__ASSIGNMENT__:
Rewrite the paragraph of the "Conceptual concretions" post that begins "Rocks exist, and so do numbers" as a short bulleted list of its main points.

__TEXT UNDER STUDY__:
Saturday 9 January 2010

Conceptual concretions

Rocks exist, and so do numbers. But there's something rather more concrete about the existence of rocks. At a basic level, we might explain this by saying that we can reach out and touch rocks, or bang them together; we can interact with them in a physical way. We can't do that with numbers. But there's something a little more subtle going on here; after all, I reckon that rocks in Melbourne exist concretely, even though I've never bothered to go there and juggle with them. Maybe I could do that. But the universe is full of rocks, and there's a limit to how many light years I can run before I get out of breath. My inability to visit them doesn't diminish the concreteness of their existence.

Well, perhaps what's going on is that in principle if I was in the vicinity I could heft those rocks. This comes closer to the truth; it shows that our understanding of concrete existence depends somehow on our understanding of how, in principle, the universe might turn out to be. That is, it depends on the structure of our understanding of how the universe is patterned: Our rudimentary physics, if you will. To help us navigate the day-to-day world, we all have built in models of how the stuff we encounter might be expected to behave. Of course, our modelling kit is rather more sophisticated: It deals with the raw feeds from the nerves leading to our brains and it's only after some serious processing that this raw data is made to fit models involving stuff behaving in various ways; what we are consciously aware of is always already neatly chunked like this. The models we use fit nicely with the language we use; some bits (the stuff) correspond to nouns and other bits (the behaviour) to verbs.

__EXERCISE DATA__:
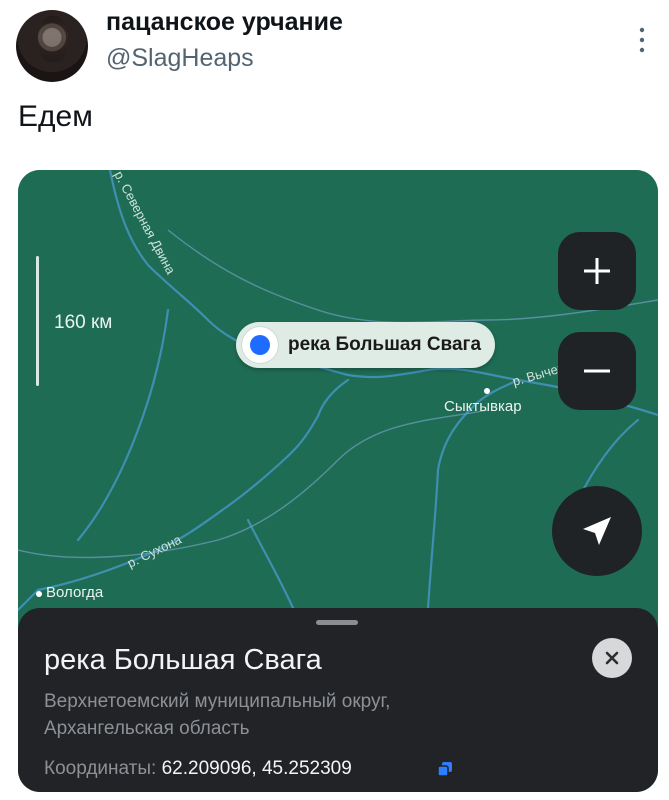 This screenshot has height=800, width=669. What do you see at coordinates (445, 769) in the screenshot?
I see `copy-icon` at bounding box center [445, 769].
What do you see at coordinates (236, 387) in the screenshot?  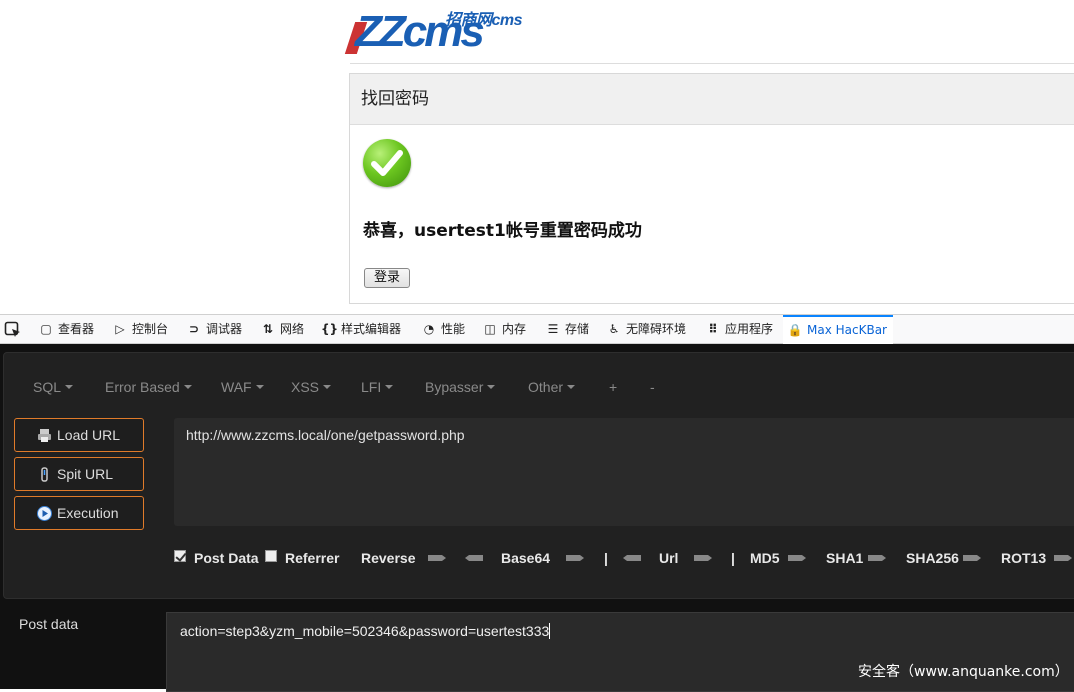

__RESULT BELOW__:
- Rocks and numbers both exist, but rocks exist more concretely.
- A basic explanation is that we can interact with rocks physically, such as touching them or banging them together. We can't do that with numbers.
- That explanation falls short: rocks in Melbourne exist concretely even though the writer has never gone there to juggle them.
- The universe is full of rocks that are light years away and out of reach.
- Being unable to visit them does not lessen how concretely they exist.